## PROBLEM REQUIREMENTS
Reproduce only the lines that run from the line containing "[โฮมเพจ Airbnb] (6, 17)" to the end of the entries below, exactly as they stand.

## MATERIALS PROVIDED
══════
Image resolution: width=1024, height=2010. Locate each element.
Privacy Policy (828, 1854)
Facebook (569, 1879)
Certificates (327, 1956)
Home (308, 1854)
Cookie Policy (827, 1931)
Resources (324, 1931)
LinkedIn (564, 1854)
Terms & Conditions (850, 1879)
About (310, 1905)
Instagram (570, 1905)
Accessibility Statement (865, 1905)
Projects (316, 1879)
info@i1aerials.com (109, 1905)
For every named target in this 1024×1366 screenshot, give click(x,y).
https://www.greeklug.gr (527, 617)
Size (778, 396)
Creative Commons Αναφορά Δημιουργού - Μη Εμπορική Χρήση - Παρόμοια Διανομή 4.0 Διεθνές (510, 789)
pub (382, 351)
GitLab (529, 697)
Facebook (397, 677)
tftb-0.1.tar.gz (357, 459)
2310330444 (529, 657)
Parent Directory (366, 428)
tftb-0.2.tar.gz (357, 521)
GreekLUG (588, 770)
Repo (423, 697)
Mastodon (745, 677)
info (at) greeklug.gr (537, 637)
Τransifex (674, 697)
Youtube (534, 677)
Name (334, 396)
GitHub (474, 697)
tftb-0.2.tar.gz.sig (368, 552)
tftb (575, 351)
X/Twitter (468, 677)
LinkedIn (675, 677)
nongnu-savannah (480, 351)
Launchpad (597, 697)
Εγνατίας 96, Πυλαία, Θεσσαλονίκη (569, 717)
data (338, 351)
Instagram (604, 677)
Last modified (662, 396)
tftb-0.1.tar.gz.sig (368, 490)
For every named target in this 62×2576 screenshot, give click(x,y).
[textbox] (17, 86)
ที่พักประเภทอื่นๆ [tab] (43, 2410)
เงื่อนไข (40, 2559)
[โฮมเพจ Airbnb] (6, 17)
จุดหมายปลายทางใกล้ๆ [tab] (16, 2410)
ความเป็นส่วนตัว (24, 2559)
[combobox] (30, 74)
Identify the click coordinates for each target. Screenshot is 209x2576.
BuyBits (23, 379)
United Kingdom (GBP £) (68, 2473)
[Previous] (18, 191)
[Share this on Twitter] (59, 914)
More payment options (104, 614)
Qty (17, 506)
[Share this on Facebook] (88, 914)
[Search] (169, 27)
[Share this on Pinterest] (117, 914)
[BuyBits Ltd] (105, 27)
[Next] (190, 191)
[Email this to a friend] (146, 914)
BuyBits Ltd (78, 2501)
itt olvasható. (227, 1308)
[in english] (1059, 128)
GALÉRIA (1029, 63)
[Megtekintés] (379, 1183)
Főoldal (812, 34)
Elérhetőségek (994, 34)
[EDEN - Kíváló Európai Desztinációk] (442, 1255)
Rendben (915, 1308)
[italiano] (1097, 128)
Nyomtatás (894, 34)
══════
## ANSWER
[โฮมเพจ Airbnb] (6, 17)
จุดหมายปลายทางใกล้ๆ [tab] (16, 2410)
ความเป็นส่วนตัว (24, 2559)
[combobox] (30, 74)
Identify the click coordinates for each target. Screenshot is 209x2576.
BuyBits (23, 379)
United Kingdom (GBP £) (68, 2473)
[Previous] (18, 191)
[Share this on Twitter] (59, 914)
More payment options (104, 614)
Qty (17, 506)
[Share this on Facebook] (88, 914)
[Search] (169, 27)
[Share this on Pinterest] (117, 914)
[BuyBits Ltd] (105, 27)
[Next] (190, 191)
[Email this to a friend] (146, 914)
BuyBits Ltd (78, 2501)
itt olvasható. (227, 1308)
[in english] (1059, 128)
GALÉRIA (1029, 63)
[Megtekintés] (379, 1183)
Főoldal (812, 34)
Elérhetőségek (994, 34)
[EDEN - Kíváló Európai Desztinációk] (442, 1255)
Rendben (915, 1308)
[italiano] (1097, 128)
Nyomtatás (894, 34)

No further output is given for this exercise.